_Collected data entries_
Content starts

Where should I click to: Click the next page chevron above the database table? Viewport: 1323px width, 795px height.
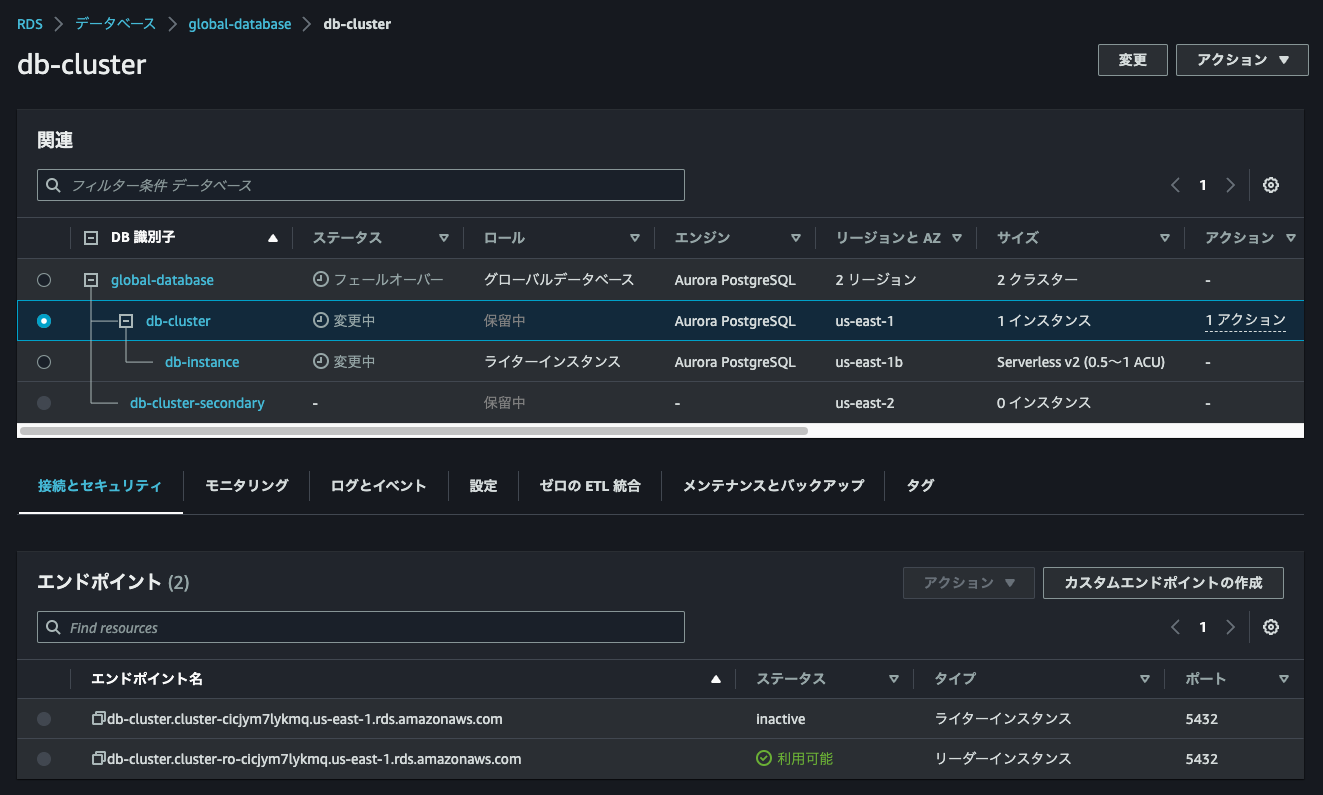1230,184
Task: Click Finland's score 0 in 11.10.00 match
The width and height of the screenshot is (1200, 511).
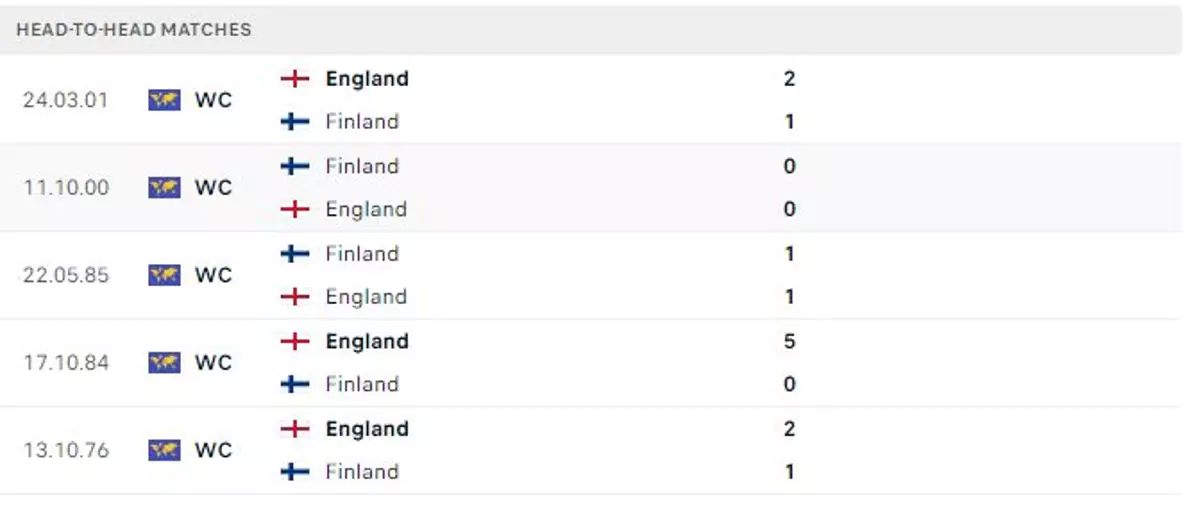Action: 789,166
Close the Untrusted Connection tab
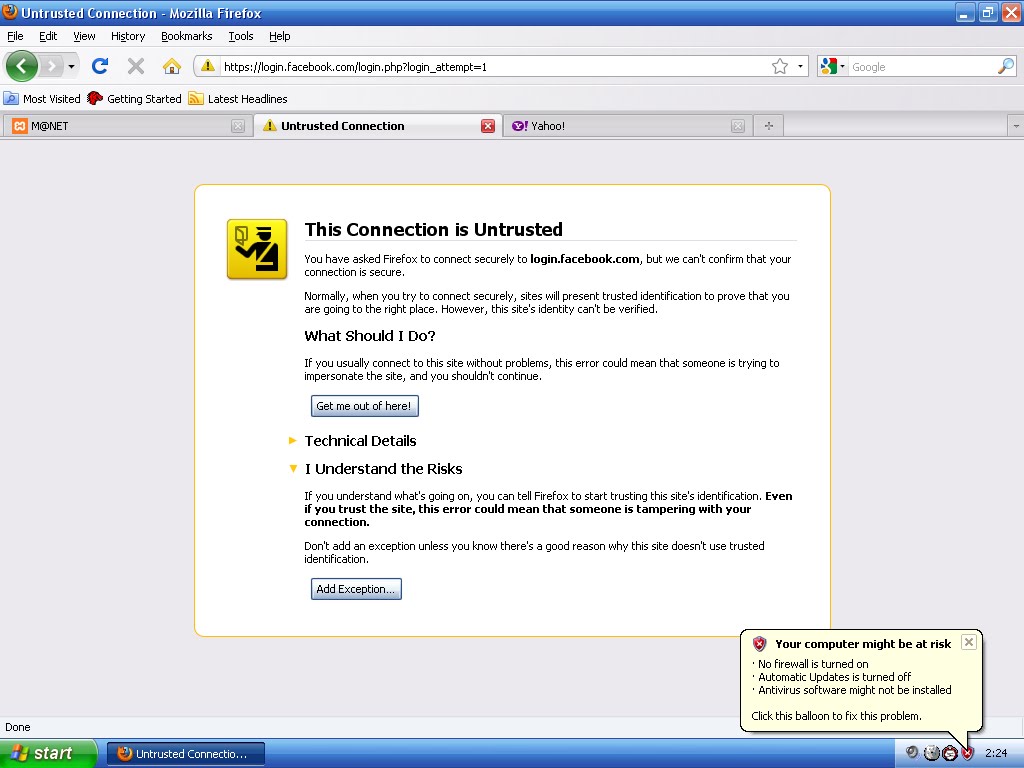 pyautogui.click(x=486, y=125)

Content ends

_TASK STATEMENT_
Leave out the pictures and return every record word for word.

_TASK SOLUTION_
Where should I click to: Click the next page chevron above the database table? Viewport: 1323px width, 795px height.
1230,184
Task: Click Finland's score 0 in 11.10.00 match
The width and height of the screenshot is (1200, 511).
Action: 789,166
Close the Untrusted Connection tab
 pyautogui.click(x=486, y=125)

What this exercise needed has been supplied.